Walker made her stage debut as a teen. At age nineteen she performed in London, England, in a comedy called The Mummy. She played in a production with Richard Mansfield and later returned to her native Texas.

She is perhaps most noted for her performance as June in Trail of the Lonesome Pine in 1911. David Belasco noticed her in On Parole. He signed her for starring parts in The Warrens of Virginia, Just A Wife, and Call The Doctor.
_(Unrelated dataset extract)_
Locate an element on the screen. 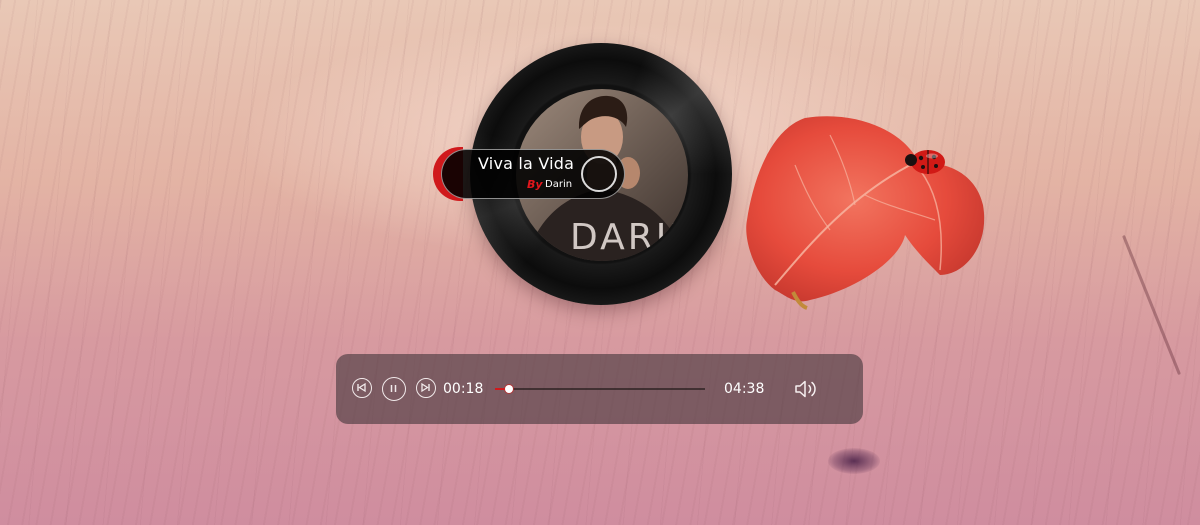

Each of the Belasco productions was staged prior to World War I.

She continued to act on the Broadway stage. In 1923 she played with Lionel Barrymore in The School For Scandal produced by the Player's Club.

[edit] Motion Pictures

Her motion picture career began in 1915 with the movies Kindling and Out of the Darkness. Sloth (1917) is a five reeler which features Walker. In the third reel of this film she plays a youthful Dutch maid who is about sixteen years old. The setting is an old Dutch settlement on Staten Island, New York. The theme stresses the perils of indolence to a nation of people. It cautions against permitting luxury to replace the simplistic life led by America's forebears.

As a movie actress Walker continued to perform in films into the early 1930s. Her later screen performances include roles in Lightnin (1930), Millie (1931), Salvation Nell (1931), and Hotel Variety (1933).

[edit] Personal Life

Walker's first husband was physician Dr. John B. Haden. Following her divorce she came back to the stage. Her second husband, Eugene Walter, was a playwright. He wrote Trail of the Lonesome Pine. The second marriage also ended in divorce, in 1930.

Charlotte Walker died in 1958 at a hospital in Kerrville, Texas. She was 81.